DATASET ENTRIES =
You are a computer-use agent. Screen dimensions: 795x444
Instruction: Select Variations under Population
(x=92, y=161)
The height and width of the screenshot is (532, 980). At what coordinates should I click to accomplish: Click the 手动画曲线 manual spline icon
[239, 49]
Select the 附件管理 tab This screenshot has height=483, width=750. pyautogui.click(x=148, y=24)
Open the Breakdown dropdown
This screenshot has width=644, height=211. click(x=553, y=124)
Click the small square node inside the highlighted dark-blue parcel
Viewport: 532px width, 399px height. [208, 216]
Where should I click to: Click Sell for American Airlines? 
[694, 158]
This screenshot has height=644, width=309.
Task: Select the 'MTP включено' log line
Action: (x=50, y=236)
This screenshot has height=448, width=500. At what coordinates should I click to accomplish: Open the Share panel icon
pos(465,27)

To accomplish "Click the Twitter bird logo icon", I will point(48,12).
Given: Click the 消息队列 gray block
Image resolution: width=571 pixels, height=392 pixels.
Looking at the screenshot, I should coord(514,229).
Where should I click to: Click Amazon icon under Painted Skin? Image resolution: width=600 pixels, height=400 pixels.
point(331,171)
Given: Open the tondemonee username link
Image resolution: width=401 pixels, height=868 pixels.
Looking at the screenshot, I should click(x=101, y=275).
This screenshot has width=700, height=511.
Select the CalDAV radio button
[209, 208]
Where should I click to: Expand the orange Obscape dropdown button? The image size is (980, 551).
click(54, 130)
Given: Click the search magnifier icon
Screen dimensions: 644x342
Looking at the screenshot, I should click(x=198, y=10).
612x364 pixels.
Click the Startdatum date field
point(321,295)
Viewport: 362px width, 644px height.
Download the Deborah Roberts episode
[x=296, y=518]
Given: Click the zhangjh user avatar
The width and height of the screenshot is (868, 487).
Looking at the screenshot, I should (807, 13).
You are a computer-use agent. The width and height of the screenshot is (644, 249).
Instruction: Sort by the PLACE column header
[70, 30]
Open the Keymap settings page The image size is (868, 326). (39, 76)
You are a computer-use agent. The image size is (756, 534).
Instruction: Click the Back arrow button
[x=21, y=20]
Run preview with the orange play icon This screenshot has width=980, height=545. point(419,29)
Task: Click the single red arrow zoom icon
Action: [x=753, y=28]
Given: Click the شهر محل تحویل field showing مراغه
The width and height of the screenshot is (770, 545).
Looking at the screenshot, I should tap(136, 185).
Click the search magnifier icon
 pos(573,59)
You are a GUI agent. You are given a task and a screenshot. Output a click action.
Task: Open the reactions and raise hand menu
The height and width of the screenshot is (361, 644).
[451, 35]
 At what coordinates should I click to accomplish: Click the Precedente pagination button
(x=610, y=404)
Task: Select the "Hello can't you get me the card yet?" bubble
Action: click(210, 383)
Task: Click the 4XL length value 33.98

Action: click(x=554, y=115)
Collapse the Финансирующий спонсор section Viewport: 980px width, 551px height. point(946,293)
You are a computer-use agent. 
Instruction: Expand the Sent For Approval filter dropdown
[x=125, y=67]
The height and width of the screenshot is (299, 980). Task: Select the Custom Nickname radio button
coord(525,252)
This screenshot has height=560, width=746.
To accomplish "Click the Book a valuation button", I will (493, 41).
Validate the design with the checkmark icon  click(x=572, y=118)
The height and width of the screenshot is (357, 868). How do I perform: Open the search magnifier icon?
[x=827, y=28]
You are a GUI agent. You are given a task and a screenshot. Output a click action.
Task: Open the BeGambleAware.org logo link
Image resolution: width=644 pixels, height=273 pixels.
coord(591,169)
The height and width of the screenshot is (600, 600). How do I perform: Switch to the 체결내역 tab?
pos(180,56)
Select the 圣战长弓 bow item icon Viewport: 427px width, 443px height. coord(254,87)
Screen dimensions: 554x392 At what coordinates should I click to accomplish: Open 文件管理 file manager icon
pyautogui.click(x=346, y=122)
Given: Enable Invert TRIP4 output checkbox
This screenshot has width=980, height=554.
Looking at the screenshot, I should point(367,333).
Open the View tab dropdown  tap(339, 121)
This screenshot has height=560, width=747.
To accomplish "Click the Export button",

WHAT THE TASK REQUIRES =
Having gone through the data above, repeat it exactly.

WRITTEN RESPONSE =
You are a computer-use agent. Screen dimensions: 795x444
Instruction: Select Variations under Population
(x=92, y=161)
The height and width of the screenshot is (532, 980). At what coordinates should I click to accomplish: Click the 手动画曲线 manual spline icon
[239, 49]
Select the 附件管理 tab This screenshot has height=483, width=750. pyautogui.click(x=148, y=24)
Open the Breakdown dropdown
This screenshot has width=644, height=211. click(x=553, y=124)
Click the small square node inside the highlighted dark-blue parcel
Viewport: 532px width, 399px height. [208, 216]
Where should I click to: Click Sell for American Airlines? 
[694, 158]
This screenshot has height=644, width=309.
Task: Select the 'MTP включено' log line
Action: (x=50, y=236)
This screenshot has height=448, width=500. At what coordinates should I click to accomplish: Open the Share panel icon
pos(465,27)

To accomplish "Click the Twitter bird logo icon", I will point(48,12).
Given: Click the 消息队列 gray block
Image resolution: width=571 pixels, height=392 pixels.
Looking at the screenshot, I should coord(514,229).
Where should I click to: Click Amazon icon under Painted Skin? Image resolution: width=600 pixels, height=400 pixels.
point(331,171)
Given: Open the tondemonee username link
Image resolution: width=401 pixels, height=868 pixels.
Looking at the screenshot, I should click(x=101, y=275).
This screenshot has width=700, height=511.
Select the CalDAV radio button
[209, 208]
Where should I click to: Expand the orange Obscape dropdown button? The image size is (980, 551).
click(54, 130)
Given: Click the search magnifier icon
Screen dimensions: 644x342
Looking at the screenshot, I should click(x=198, y=10).
612x364 pixels.
Click the Startdatum date field
point(321,295)
Viewport: 362px width, 644px height.
Download the Deborah Roberts episode
[x=296, y=518]
Given: Click the zhangjh user avatar
The width and height of the screenshot is (868, 487).
Looking at the screenshot, I should (807, 13).
You are a computer-use agent. The width and height of the screenshot is (644, 249).
Instruction: Sort by the PLACE column header
[70, 30]
Open the Keymap settings page The image size is (868, 326). (39, 76)
You are a computer-use agent. The image size is (756, 534).
Instruction: Click the Back arrow button
[x=21, y=20]
Run preview with the orange play icon This screenshot has width=980, height=545. point(419,29)
Task: Click the single red arrow zoom icon
Action: [x=753, y=28]
Given: Click the شهر محل تحویل field showing مراغه
The width and height of the screenshot is (770, 545).
Looking at the screenshot, I should tap(136, 185).
Click the search magnifier icon
 pos(573,59)
You are a GUI agent. You are given a task and a screenshot. Output a click action.
Task: Open the reactions and raise hand menu
The height and width of the screenshot is (361, 644).
[451, 35]
 At what coordinates should I click to accomplish: Click the Precedente pagination button
(x=610, y=404)
Task: Select the "Hello can't you get me the card yet?" bubble
Action: click(210, 383)
Task: Click the 4XL length value 33.98

Action: click(x=554, y=115)
Collapse the Финансирующий спонсор section Viewport: 980px width, 551px height. point(946,293)
You are a computer-use agent. 
Instruction: Expand the Sent For Approval filter dropdown
[x=125, y=67]
The height and width of the screenshot is (299, 980). Task: Select the Custom Nickname radio button
coord(525,252)
This screenshot has height=560, width=746.
To accomplish "Click the Book a valuation button", I will (493, 41).
Validate the design with the checkmark icon  click(x=572, y=118)
The height and width of the screenshot is (357, 868). How do I perform: Open the search magnifier icon?
[x=827, y=28]
You are a GUI agent. You are given a task and a screenshot. Output a click action.
Task: Open the BeGambleAware.org logo link
Image resolution: width=644 pixels, height=273 pixels.
coord(591,169)
The height and width of the screenshot is (600, 600). How do I perform: Switch to the 체결내역 tab?
pos(180,56)
Select the 圣战长弓 bow item icon Viewport: 427px width, 443px height. coord(254,87)
Screen dimensions: 554x392 At what coordinates should I click to accomplish: Open 文件管理 file manager icon
pyautogui.click(x=346, y=122)
Given: Enable Invert TRIP4 output checkbox
This screenshot has width=980, height=554.
Looking at the screenshot, I should point(367,333).
Open the View tab dropdown  tap(339, 121)
This screenshot has height=560, width=747.
To accomplish "Click the Export button",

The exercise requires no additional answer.